■ What the task requires ■
Update the listing below by replacing "flask icon" with "beaker icon", leaving every other part unchanged.

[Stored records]
::::

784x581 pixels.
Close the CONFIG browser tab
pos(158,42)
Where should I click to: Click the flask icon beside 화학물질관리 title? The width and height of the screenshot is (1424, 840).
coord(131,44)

::::

■ Result below ■
784x581 pixels.
Close the CONFIG browser tab
pos(158,42)
Where should I click to: Click the beaker icon beside 화학물질관리 title? The width and height of the screenshot is (1424, 840).
coord(131,44)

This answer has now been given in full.